Canadian-based Almonty Industries confirmed in late August that its Sangdong tungsten mine under construction in South Korea was stable after receiving some of the heaviest rains in the region in decades.

The company said that, in the three days between 9 August and 11 August, the operation received more than 220 millimetres (about 8.7 inches) of rain. 

“The entire length of the mine was kept stable and all underground infrastructures such as pumping, power ventilation and compressed air operated normally,” Almonty officials said, adding that all surface related infrastructures including the mine support office, power supply network, drainage, waste dump, ore stockpiles, batch plant and subcontractors installations also operated as normal.

The mine performed a technical audit as well, which found no issues with the infrastructure.

Crews at Sangdong recently achieved a development milestone with the hanging wall gallery of -1 Level being reached, an achievement that will allow further exploration and exploitation of the ore zone. 

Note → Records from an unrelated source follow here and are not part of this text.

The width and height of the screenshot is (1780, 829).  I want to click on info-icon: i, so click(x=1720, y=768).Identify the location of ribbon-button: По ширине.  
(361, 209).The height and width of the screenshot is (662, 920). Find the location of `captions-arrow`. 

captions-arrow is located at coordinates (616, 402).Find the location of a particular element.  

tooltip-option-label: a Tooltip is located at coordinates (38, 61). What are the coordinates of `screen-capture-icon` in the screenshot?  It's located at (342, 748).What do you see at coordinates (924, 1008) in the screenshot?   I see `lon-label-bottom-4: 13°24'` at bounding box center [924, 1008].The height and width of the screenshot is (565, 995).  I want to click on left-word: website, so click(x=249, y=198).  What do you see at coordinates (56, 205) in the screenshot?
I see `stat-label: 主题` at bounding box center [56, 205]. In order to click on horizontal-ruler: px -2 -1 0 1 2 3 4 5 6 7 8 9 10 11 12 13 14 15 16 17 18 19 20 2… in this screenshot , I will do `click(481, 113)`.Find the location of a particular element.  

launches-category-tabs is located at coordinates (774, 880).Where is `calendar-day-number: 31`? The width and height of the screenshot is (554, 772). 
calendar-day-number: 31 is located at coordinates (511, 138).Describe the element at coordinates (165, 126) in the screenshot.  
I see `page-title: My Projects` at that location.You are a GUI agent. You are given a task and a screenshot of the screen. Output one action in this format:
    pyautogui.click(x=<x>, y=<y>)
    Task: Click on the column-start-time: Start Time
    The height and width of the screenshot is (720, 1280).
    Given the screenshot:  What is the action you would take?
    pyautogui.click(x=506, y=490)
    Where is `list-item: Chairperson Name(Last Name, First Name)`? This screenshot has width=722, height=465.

Almonty Chairman, President and CEO Lewis Black said the gallery achievement gives the company access to about 55% of its reserves at Sangdong. He also positively commented on the outcome of the weather event.

“We are pleased the Sangdong mine infrastructure passed this stress test. [It] is a testament to the quality of the engineering works and studies completed over the several years leading to construction of our world class … mine.” 

Sangdong, historically one of the largest tungsten mines in the world and one of the few long-life, high-grade tungsten deposits outside of China, was acquired by Almonty in September 2015 from Woulfe Mining.